At the moment, the US dollar is used for all economic transactions in El Salvador, but as of Tuesday, buyers and sellers of goods and services may opt to use Bitcoin instead. To put in place the necessary infrastructure, the country has teamed up with Zap, a cryptocurrency startup that operates the Venmo-like app Strike. Bukele has responded to local uneasiness with such a big change by backing away from making the use of Bitcoin mandatory, stressing instead that it will be completely optional. A recent survey by local pollster LPG Datos found that 65 percent of respondents were not in favor of Bitcoin adoption and that just 21 percent plan to use it as a payment method. However, it is not clear how well most citizens understand how to use the cryptocurrency, suggesting that uptake will probably be limited initially but could grow over time.

Bukele is seeking to continue winning over the skeptics by incentivizing Bitcoin use. He has launched a government-backed electronic wallet called "Chivo" (slang for "cool") and is offering the equivalent of $30 in the wallet for those who sign up before next week's launch. In addition, the government is installing about 200 ATM machines for users to convert Bitcoin to dollars and withdraw cash from their Chivo apps. Meanwhile, a trust at the country's development bank has been created to protect against wide fluctuations in the value the Bitcoin, something that has posed a problem for the cryptocurrency's use as a medium of payment.

Why does El Salvador want to move to Bitcoin?

Bukele wants to bring millions of unbanked Salvadorans into the financial system and to lower transaction costs for remittance transfers. In making his pitch to the public, Bukele has continued to highlight the steep fees that intermediaries charge — as high as 30 percent — for remittance transfers.
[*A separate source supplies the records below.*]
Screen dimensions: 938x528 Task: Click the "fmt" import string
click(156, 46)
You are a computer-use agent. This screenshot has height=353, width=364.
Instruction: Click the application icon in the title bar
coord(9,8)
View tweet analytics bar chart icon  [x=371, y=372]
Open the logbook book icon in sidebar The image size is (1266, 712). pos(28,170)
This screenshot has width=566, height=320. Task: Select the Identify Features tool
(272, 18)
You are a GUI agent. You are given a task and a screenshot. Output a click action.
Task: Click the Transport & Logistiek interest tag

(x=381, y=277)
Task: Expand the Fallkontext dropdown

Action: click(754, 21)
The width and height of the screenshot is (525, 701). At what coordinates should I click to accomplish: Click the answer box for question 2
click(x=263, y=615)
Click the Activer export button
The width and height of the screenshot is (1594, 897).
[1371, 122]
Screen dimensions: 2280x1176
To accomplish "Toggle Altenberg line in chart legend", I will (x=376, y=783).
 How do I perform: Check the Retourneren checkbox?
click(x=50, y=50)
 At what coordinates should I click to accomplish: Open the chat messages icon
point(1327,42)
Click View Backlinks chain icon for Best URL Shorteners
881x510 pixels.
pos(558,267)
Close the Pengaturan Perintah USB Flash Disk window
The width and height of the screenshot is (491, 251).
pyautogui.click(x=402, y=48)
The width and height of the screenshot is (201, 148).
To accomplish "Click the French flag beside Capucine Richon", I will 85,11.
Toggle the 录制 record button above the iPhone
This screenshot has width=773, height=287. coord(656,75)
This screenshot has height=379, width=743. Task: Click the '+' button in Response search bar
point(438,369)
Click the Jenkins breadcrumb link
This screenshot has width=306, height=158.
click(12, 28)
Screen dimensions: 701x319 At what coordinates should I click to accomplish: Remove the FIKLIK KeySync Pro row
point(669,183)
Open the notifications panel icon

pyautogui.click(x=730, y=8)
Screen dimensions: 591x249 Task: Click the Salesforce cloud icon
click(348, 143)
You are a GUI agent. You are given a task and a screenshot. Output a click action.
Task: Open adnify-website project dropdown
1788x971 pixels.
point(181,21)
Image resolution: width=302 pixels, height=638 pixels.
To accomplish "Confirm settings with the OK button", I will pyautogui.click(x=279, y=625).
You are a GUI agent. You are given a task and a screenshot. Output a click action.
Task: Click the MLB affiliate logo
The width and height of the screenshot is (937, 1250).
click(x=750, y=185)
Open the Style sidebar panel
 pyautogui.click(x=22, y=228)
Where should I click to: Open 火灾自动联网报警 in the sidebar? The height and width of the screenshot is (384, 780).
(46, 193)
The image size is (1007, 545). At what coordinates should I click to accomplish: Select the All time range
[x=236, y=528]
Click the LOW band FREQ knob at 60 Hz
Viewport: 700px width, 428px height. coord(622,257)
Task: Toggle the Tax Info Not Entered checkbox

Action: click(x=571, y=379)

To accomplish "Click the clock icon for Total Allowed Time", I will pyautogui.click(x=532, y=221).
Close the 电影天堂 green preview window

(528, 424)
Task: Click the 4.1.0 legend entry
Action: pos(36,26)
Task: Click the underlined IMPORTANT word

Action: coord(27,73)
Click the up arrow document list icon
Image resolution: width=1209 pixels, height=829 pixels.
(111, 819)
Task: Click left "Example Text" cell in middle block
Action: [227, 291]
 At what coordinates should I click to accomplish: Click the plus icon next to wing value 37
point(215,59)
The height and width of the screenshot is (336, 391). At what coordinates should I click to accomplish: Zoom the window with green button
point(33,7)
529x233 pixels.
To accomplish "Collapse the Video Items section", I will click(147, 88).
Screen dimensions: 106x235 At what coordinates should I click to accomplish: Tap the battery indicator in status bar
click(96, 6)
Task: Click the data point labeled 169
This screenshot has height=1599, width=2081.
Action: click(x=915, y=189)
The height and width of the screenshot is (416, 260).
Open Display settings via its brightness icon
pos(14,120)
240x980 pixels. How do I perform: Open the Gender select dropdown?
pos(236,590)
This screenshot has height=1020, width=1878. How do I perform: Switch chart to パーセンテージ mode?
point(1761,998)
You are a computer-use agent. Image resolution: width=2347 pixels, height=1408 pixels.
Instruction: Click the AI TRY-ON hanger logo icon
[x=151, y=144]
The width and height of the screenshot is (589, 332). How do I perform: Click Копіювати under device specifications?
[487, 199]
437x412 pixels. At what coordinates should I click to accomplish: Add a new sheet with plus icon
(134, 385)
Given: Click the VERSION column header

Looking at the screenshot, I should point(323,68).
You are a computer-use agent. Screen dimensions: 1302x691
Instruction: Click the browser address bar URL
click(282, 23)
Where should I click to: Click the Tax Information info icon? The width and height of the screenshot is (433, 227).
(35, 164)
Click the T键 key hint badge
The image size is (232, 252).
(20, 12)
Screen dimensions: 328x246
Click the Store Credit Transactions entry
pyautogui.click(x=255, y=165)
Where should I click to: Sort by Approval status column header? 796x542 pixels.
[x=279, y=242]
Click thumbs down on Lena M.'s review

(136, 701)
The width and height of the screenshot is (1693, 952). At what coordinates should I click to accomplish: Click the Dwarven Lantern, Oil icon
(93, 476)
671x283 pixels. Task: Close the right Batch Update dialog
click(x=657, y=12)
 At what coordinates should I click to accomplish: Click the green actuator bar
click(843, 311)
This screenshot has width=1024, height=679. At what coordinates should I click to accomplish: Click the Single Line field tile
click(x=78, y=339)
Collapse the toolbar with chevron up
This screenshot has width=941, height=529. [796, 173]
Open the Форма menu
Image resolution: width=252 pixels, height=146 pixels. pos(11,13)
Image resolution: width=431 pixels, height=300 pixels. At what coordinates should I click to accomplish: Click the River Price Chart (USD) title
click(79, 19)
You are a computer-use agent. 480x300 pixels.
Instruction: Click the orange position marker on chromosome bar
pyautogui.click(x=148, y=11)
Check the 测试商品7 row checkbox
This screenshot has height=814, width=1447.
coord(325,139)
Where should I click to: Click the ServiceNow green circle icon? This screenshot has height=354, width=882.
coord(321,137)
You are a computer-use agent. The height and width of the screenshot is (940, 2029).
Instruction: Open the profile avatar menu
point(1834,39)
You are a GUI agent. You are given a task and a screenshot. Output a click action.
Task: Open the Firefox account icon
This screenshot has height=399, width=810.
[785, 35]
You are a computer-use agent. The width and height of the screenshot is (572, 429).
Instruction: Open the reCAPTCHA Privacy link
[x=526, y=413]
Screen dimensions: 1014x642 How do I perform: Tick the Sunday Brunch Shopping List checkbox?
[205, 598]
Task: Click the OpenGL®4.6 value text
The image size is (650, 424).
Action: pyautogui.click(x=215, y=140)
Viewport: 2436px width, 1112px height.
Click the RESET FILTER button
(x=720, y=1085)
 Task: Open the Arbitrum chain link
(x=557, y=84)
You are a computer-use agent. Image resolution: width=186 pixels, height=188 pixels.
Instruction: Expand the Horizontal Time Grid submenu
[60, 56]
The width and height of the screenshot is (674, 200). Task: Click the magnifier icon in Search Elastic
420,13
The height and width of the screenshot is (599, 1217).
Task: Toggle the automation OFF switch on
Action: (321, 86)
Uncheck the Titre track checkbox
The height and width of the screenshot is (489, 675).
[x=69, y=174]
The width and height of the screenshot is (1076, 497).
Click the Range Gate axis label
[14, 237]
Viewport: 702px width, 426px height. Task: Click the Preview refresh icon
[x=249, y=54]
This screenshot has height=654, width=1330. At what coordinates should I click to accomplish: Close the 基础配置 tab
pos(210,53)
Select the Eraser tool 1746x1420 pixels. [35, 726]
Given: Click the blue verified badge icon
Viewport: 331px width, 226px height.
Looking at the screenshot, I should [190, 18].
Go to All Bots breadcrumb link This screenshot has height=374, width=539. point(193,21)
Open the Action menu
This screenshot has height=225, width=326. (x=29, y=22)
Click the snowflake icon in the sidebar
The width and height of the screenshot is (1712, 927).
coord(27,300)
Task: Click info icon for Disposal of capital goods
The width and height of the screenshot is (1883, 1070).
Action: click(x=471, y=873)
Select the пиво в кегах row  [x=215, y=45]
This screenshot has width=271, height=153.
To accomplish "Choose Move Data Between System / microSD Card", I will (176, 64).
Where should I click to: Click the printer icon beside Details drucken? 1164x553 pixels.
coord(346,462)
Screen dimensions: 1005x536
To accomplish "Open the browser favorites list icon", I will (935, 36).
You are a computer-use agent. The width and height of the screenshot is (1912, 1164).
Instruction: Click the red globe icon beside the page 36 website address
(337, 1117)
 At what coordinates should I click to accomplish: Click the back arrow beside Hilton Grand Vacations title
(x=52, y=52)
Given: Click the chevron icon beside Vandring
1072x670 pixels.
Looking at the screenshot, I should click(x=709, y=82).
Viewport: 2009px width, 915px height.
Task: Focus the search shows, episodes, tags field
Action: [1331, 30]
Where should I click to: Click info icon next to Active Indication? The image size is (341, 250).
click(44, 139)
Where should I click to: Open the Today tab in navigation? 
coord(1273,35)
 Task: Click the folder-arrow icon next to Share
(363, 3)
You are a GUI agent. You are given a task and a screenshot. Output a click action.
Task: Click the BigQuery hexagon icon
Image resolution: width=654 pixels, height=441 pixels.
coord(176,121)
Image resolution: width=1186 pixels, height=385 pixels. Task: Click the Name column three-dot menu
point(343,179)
The funds sent home by Salvadorans working abroad, primarily in the US, amount to about 25 percent of Salvadoran GDP and are therefore a key driver of economic activity. Bukele hopes that lower remittance fees, along with potential investment from cryptocurrency entrepreneurs, will help to stimulate the economy and create jobs. The president — who's seen as a millennial disruptor — is a crypto enthusiast himself, and seems eager to explore other uses of crypto assets as well.

Could others follow suit?

Other countries in the region are watching closely to see if the use of Bitcoin for remittances takes off and reduces transaction costs. That would be particularly appealing to other remittance-dependent economies in Central America such as Honduras and Guatemala. But financial authorities there will first wait to see how El Salvador's experiment plays out. Currently, cryptocurrencies are used in only about 1 percent of global cross-border remittances.

How could all this benefit El Salvador? What could go wrong?

If Bitcoin usage gains traction and brings down transaction costs for remittances, the economy will get a boost — especially if Bukele's cryptocurrency plans attract more foreign investment. However, there are some potential downsides. In addition to the previously mentioned volatility issue, Bitcoin adoption has raised concerns in Washington about the cryptocurrency's lack of transparency and its potential use for money laundering. El Salvador's plans have also complicated talks with the IMF over a $1.3 billion financial aid program. They have also sparked local fears that Bukele is looking for creative ways to de-dollarize the economy, given that the country's reliance on the US dollar severely limits policy flexibility and has led to financing difficulties. Yet even the hint that the government might be abandoning its commitment to the dollar could create a financial crisis by prompting local residents to withdraw their deposits from banks and foreign investors to remove their money from the country. That would be sure to bring down Bukele's sky-high approval ratings.